The most popular usage of Videogrammetry dates back to the late 90’s. It was used extensively by George Borshukov, Kim Libreri and the team on The Matrix films. It’s since been used in various forms in VFX and games. Most notably in the Harry Potter films using a custom built rig by MPC and more recently by Digital Air in Ghost in the Shell. It’s not a new concept.
This pioneering work was a catalyst of inspiration for us for many years. It’s since spawned many similar variations whether it be the incredible work by Oliver Bao and team at Depth Analysis (L.A Noire), or the pioneering stereo pair approach by Colin Urquhart and team at Dimensional Imaging (DI4D), or active IR pattern scanning like 3DMD or the phosphorescent paint approach by the now troubled MOVA Contour. Not forgetting the incredible high fidelity research by Disney Research Zürich
Or using other techniques like green screen silhouette reconstruction by the visionaries at 4DViews and Microsoft Research. 4DViews really paved the way for free view point media.
Our system is a little different to the others as it does not rely on green screen silhouette reconstruction, no active scanning, no stereo pairs or low end USB cameras. We came at this problem from the hardest possible angle. High-end, high resolution per pixel reconstruction using machine vision and modern software tools like Agisoft Photoscan or Capturing Reality. We use cameras that can record RAW footage (at up to 12-Bit) at 6K resolution, streamed to disk at up to 3.4GB/s. Our base line capture rate is 30fps but we can also shoot at 60fps or 120fps depending on ROI used. Higher frame rates will reduce capture resolution.
This has been a huge technical challenge, something that has taken us over 5 years to solve since our early days in human scanning 10 years ago. It’s also been expensive to develop on our own.
..we dream of using USB point grey cameras at 2K resolution.. but that would be far to easy!
Our 6K cameras in resolution comparison to 2K
Terms that have appeared over the last few years in relation to this field. Motion scanning, volumetric capture, holographic, video scanning, videogrammetry, lightfields. All are equally relevant.
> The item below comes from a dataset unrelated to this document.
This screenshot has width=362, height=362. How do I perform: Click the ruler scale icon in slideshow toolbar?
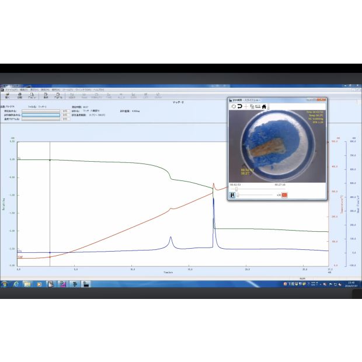(257, 107)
Here’s a typical example of an “InsideOut” Lightfield capture system, similar to what Facebook showcased recently
So we reversed that and we’ve designed and built our own “OutsideIn” Motion Scanning System, part IR, part IDA-Tronic in design.
Some of our early primitive motion scanning tests carried out with DSLR research dating back to 2011
These were our first tests using standard DSLR cameras set to HD. We could have continued with this research but the problem with these cameras is their resolution is too low, they cannot be synchronised (hand synced by sound .wav in After Effects), they suffer from rolling shutter artefacts and they can only output heavily compressed movie files. We needed access to the RAW streamed data at a higher bit depth, no rolling shutter, higher resolution and synced. Only up until the last 6 months was this really possible at the higher end.
This all costs money and this is why it has taken us so long to proceed. We had to self fund all this research, without VC backing. Everything had to be built and designed from the ground up. Custom capture software, custom built recording hardware, storage configurations, software storage, custom cloud processing farm, network solutions.. you name it.
We now rely on synchronized 6K (full frame) multi machine vision cameras (global shutter) at 30fps, genlocked.
We used to build 180x DSLR Static photogrammetry rigs, which is a breeze in comparison. We’ve built a few 150+ DSLR systems in the past. I remember trying to sync 10 cameras back in 2009 for our old website IR-Ref, it was hard. Syncing and downloading the data was very complex to do reliably. Then scaling up was even harder… Now imagine syncing cameras with light, not once every 5 minutes but 30 times.. a second, per camera!! and storing that data. We’re talking terabytes of data. Not even taking into account processing it. It’s a MAMMOTH undertaking.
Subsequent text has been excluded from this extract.